O término de um relacionamento, quando motivado pela transmutação do sentimento inicial, é um processo delicado e doloroso para ambas as partes, embora quem tome a iniciativa de romper a relação ganhe a dianteira na digestão do fim. De todo modo, desamar é uma troca de pele sentida na alma seja por que motivo for. 

Quem recebe o comunicado de um despejo afetivo perde o chão, o rumo e a direção. Se deixar mágoa é ainda pior. Embora, convenhamos, esquecer alguém sem contar com o ressentimento para impulsionar a missão, é uma tarefa árdua. Mas o esperado é a superação.

Mais complexo é o que não termina, porque nunca existiu, mas é suposto latente em outro alguém. Nesses casos, o que se vê são tentativas diárias de ressuscitar o natimorto.

Por que é tão difícil aceitar o que não existe?

Quantas relações se estruturam na distorção dos fatos, na produção fantasiosa de sentido, na compreensão do inaceitável ou na naturalização do abuso?

Muitas vezes o fastio do outro é o que mata a nossa fome de amor. Por quê? 

Criamos teorias, equações escabrosas, explicações infinitas, desculpas piedosas e esfarrapadas para nos convencer de que o ser amado é aquele que imaginamos e não aquele que vivenciamos a duras penas.

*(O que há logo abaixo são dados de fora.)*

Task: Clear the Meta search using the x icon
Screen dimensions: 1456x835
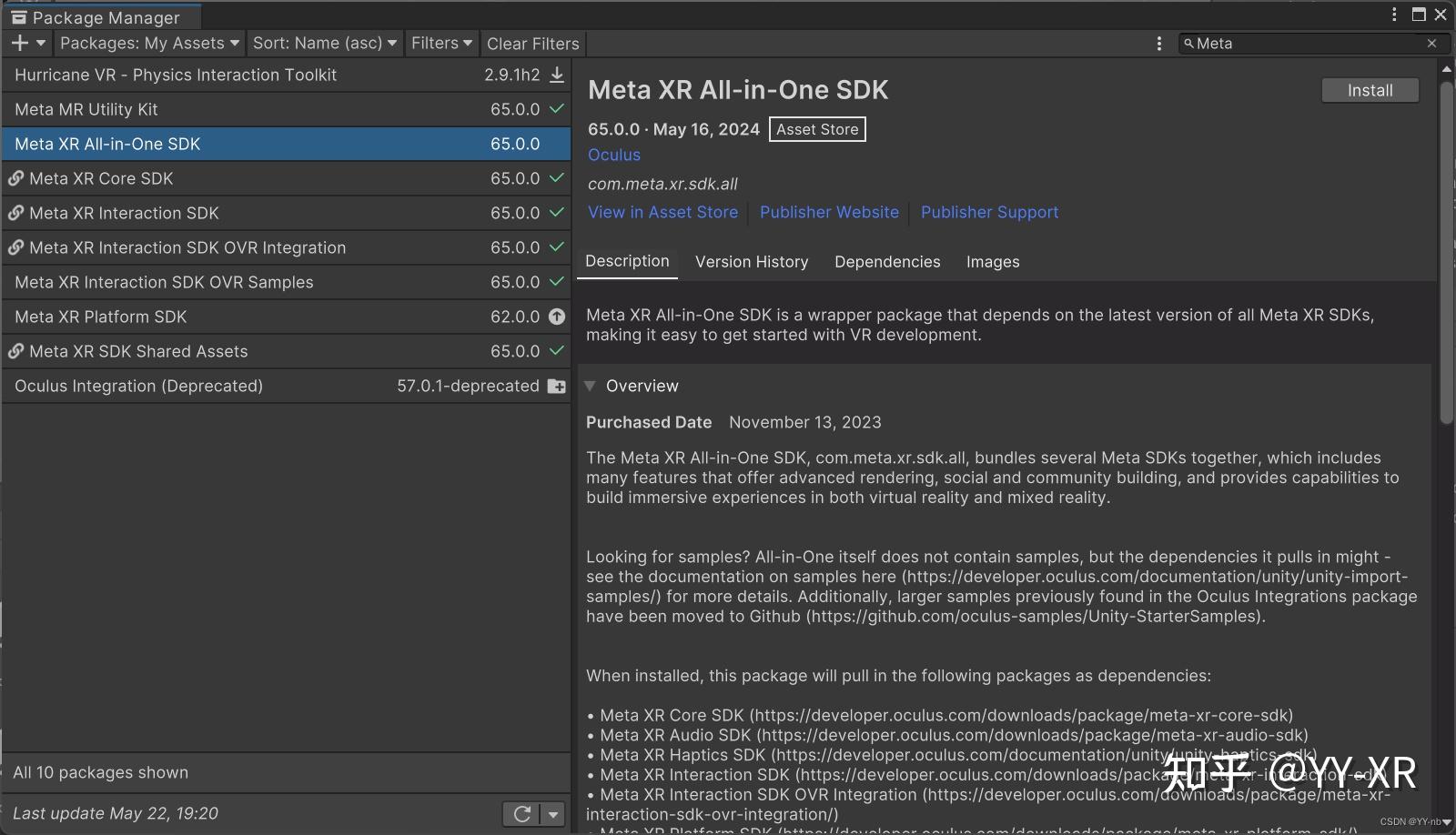Action: tap(1433, 43)
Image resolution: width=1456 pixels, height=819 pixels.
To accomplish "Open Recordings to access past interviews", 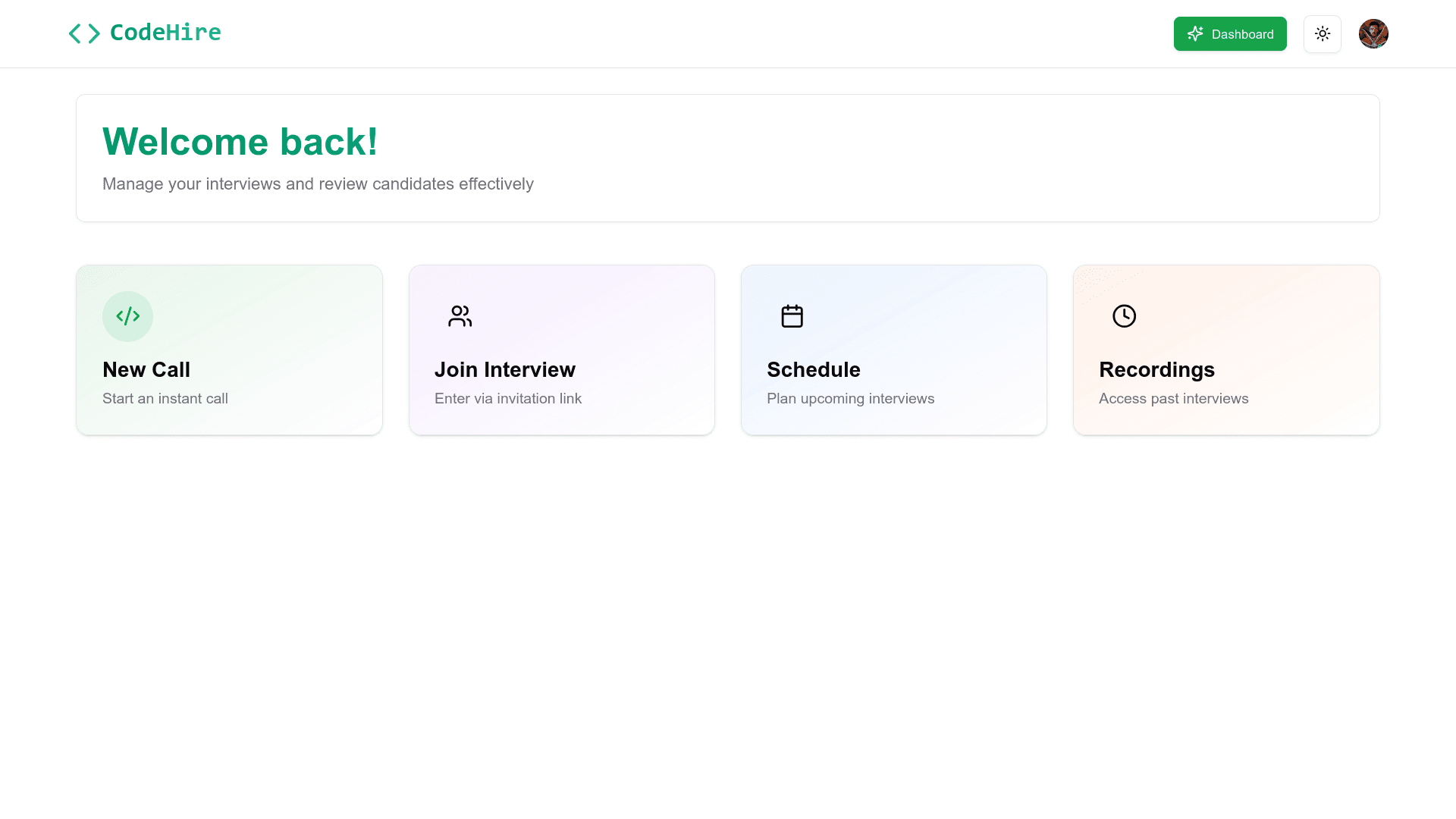I will tap(1226, 350).
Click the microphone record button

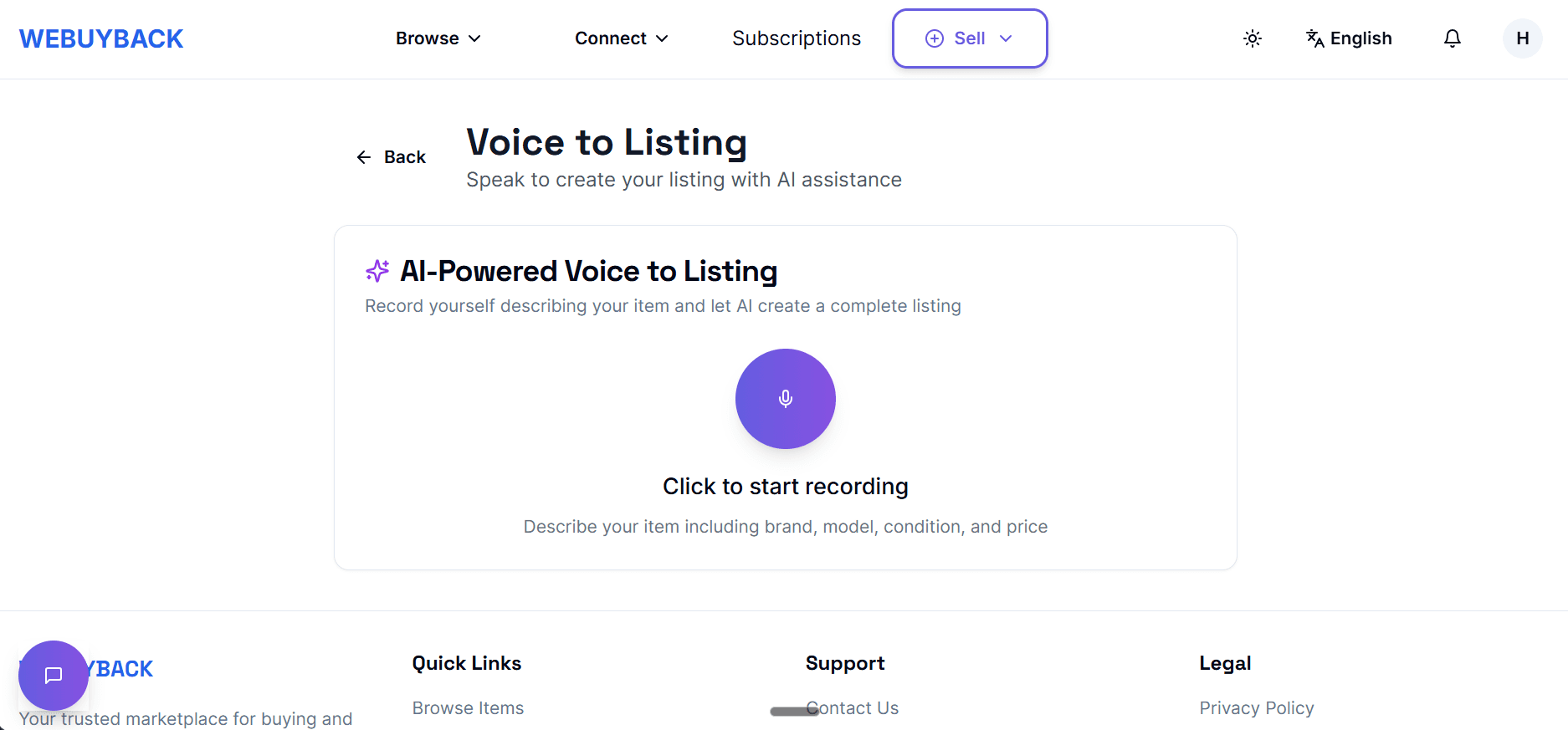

Chega de criar histórias mirabolantes para preencher o vácuo de um amor que poderia ser, mas não foi.

Sejamos práticas, o sim não tem rodeios, cantoneira, eira ou beira. O Amor é um sujeito oferecido, extravagante, objetivo e competente. Não se arrasta, se esconde, se atrasa ou se acanha. 

Não se iludam. O Amor abocanha tudo que vê. Lambe os dedos e se refestela. Não carece de bula, manual, receita ou tutorial. Só existe onde se revela.

O amor é (f)ato,  não precisa de interpretação.  


Comentários

Clara Braga disse…
“Desamar é uma troca de pele sentida na alma” que lindo isso! Lindo texto!!
Ana Raja disse…
Adoro as sua metáforas, as escolhas das palavras e os seus finais. Que escrita boa de ler.
Soraya Jordão disse…
Clara, adorei saber que você gostou. Obrigada!
Soraya Jordão disse…
Ana, querida, eu adoro sua escrita-bordado.
Jander Minesso disse…
“ Por que é tão difícil aceitar o que não existe?” E porque também é tão difícil aceitar o não que existe, né? Bela (ainda que dolorosa) reflexão no seu texto, Soraya.
Zoraya Cesar disse…
"ganhe a dianteira na digestão do fim."
"Só existe onde se revela."

Que texto mais real e, ao mesmo tempo, suave. Você falou de Amor com maestria, o lado doloroso e o sublime. Amei suas frases. Me fez lembrar do "e por falar em amor", da Marina Colasanti, que salvou minha vida em um reino tão tão distante.
Soraya Jordão disse…
Jander, adorei a sua sacada. Sim. O não que existe…
Soraya Jordão disse…
Zoraya, a literatura já me salvou também. Fico orgulhosa que tenha gostado.